:: Problem details ::
Transcribe all of the entries, matching each one exactly.

:: Provided data ::
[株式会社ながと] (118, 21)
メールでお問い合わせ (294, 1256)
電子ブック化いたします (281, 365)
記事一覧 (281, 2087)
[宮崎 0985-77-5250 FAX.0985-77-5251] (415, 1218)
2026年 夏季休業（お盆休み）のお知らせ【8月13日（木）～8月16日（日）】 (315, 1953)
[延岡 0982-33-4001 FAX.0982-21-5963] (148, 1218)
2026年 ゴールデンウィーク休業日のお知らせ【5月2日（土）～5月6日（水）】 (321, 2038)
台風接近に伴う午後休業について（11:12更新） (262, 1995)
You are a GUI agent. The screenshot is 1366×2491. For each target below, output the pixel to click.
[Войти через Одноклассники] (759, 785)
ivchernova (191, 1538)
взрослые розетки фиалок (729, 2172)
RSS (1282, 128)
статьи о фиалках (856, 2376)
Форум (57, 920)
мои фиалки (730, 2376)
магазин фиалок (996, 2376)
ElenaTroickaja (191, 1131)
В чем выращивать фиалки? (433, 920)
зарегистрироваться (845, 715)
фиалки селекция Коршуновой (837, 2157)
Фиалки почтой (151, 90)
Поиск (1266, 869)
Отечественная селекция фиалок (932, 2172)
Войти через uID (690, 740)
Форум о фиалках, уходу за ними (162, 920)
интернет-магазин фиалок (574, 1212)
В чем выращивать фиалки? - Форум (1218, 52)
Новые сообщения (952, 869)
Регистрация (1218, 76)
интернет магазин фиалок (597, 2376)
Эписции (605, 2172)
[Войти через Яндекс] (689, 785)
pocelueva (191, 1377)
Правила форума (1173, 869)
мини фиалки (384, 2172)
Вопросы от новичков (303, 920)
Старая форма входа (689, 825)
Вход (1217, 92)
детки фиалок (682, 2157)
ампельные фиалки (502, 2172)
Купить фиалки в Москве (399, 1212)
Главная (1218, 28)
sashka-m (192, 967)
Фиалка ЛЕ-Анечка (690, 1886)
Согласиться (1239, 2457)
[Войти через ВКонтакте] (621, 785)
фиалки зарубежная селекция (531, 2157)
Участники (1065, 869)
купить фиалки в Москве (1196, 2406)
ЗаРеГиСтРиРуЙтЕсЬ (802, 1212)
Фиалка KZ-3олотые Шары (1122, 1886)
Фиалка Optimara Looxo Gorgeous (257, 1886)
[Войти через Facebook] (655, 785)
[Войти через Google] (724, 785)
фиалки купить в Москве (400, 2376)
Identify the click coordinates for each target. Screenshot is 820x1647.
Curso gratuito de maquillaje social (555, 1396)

:: Exercise output ::
[株式会社ながと] (118, 21)
メールでお問い合わせ (294, 1256)
電子ブック化いたします (281, 365)
記事一覧 (281, 2087)
[宮崎 0985-77-5250 FAX.0985-77-5251] (415, 1218)
2026年 夏季休業（お盆休み）のお知らせ【8月13日（木）～8月16日（日）】 (315, 1953)
[延岡 0982-33-4001 FAX.0982-21-5963] (148, 1218)
2026年 ゴールデンウィーク休業日のお知らせ【5月2日（土）～5月6日（水）】 (321, 2038)
台風接近に伴う午後休業について（11:12更新） (262, 1995)
You are a GUI agent. The screenshot is 1366×2491. For each target below, output the pixel to click.
[Войти через Одноклассники] (759, 785)
ivchernova (191, 1538)
взрослые розетки фиалок (729, 2172)
RSS (1282, 128)
статьи о фиалках (856, 2376)
Форум (57, 920)
мои фиалки (730, 2376)
магазин фиалок (996, 2376)
ElenaTroickaja (191, 1131)
В чем выращивать фиалки? (433, 920)
зарегистрироваться (845, 715)
фиалки селекция Коршуновой (837, 2157)
Фиалки почтой (151, 90)
Поиск (1266, 869)
Отечественная селекция фиалок (932, 2172)
Войти через uID (690, 740)
Форум о фиалках, уходу за ними (162, 920)
интернет-магазин фиалок (574, 1212)
В чем выращивать фиалки? - Форум (1218, 52)
Новые сообщения (952, 869)
Регистрация (1218, 76)
интернет магазин фиалок (597, 2376)
Эписции (605, 2172)
[Войти через Яндекс] (689, 785)
pocelueva (191, 1377)
Правила форума (1173, 869)
мини фиалки (384, 2172)
Вопросы от новичков (303, 920)
Старая форма входа (689, 825)
Вход (1217, 92)
детки фиалок (682, 2157)
ампельные фиалки (502, 2172)
Купить фиалки в Москве (399, 1212)
Главная (1218, 28)
sashka-m (192, 967)
Фиалка ЛЕ-Анечка (690, 1886)
Согласиться (1239, 2457)
[Войти через ВКонтакте] (621, 785)
фиалки зарубежная селекция (531, 2157)
Участники (1065, 869)
купить фиалки в Москве (1196, 2406)
ЗаРеГиСтРиРуЙтЕсЬ (802, 1212)
Фиалка KZ-3олотые Шары (1122, 1886)
Фиалка Optimara Looxo Gorgeous (257, 1886)
[Войти через Facebook] (655, 785)
[Войти через Google] (724, 785)
фиалки купить в Москве (400, 2376)
Identify the click coordinates for each target. Screenshot is 820x1647.
Curso gratuito de maquillaje social (555, 1396)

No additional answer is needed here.